Hay liberales que aceptan los principios, pero rehúyen las consecuencias, a lo menos las más crudas y extremadas. Otros aceptan alguna que otra consecuencia o aplicación que les halaga, pero haciéndose los escrupulosos en aceptar radicalmente los principios. Quisieran unos el Liberalismo aplicado tan sólo a la enseñanza; otros a la economía civil; otros tan sólo a las formas políticas. Sólo los más avanzados predican su natural aplicación a todo y para todo. Las atenuaciones y mutilaciones del credo liberal son tantas cuantos son los interesados por su aplicación perjudicados o favorecidos; pues generalmente existe el error de creer que el hombre piensa con la inteligencia, cuando lo usual es que piense con el corazón, y aun muchas veces con el estómago.

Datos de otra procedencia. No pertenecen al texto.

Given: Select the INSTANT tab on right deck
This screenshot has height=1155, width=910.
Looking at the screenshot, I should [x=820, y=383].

De aquí los diferentes partidos liberales que pregonan Liberalismo de tantos o cuantos grados, como expende el tabernero el aguardiente de tantos o cuantos grados, a gusto del consumidor. De aquí que no haya liberal para quien su vecino más avanzado no sea un brutal demagogo, o su vecino menos avanzado un furibundo reaccionario. Es asunto de escala alcohólica y nada más. Pero así los que mojigatamente bautizaron en Cádiz su Liberalismo con la invocación de la Santísima Trinidad, como los que en estos últimos tiempos le han puesto por emblema ¡Guerra a Dios! están dentro de tal escala liberal, y la prueba es que todos aceptan, y en caso apurado invocan, este común denominador. El criterio liberal o independiente es uno en ellos, aunque sean en cada cual más o menos acentuadas las aplicaciones. ¿De qué depende esta mayor o menor acentuación? De los intereses muchas veces; del temperamento no pocas; de ciertos lastres de educación que impiden a unos tomar el paso precipitado que toman otros; de respetos humanos tal vez o de consideraciones de familia; de relaciones y amistades contraídas, etc., etc.

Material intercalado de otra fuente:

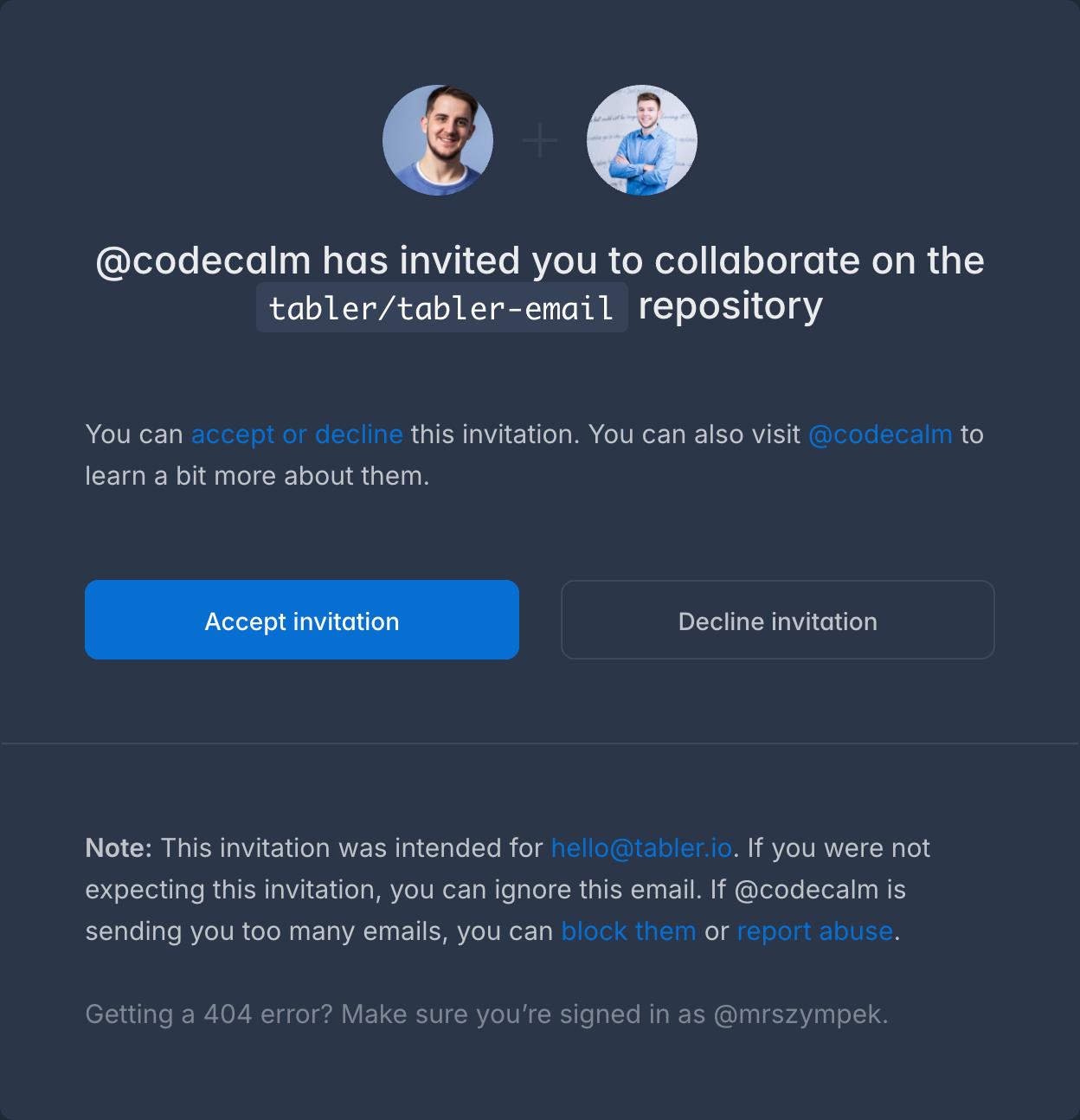Click the plus icon between the avatars
The height and width of the screenshot is (1120, 1080).
point(540,140)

Sin contar la táctica satánica que a veces aconseja al hombre no extremar una idea para no alarmar, y para lograr hacerla más viable y pasadera; lo cual, sin juicio temerario, se puede afirmar de ciertos liberales conservadores, en los cuales el conservador no suele ser más que la máscara o envoltura del franco demagogo. Mas en la generalidad de los liberales a medias, la caridad puede suponer cierta dosis de candor y de natural bonhomie o bobería, que si no los hace del todo irresponsables, como diremos después, obliga no obstante a que se les tenga alguna compasión.

Quedamos, pues, curioso lector, en que el Liberalismo es uno solo; pero liberales los hay, como sucede con el mal vino, de diferente color y saber.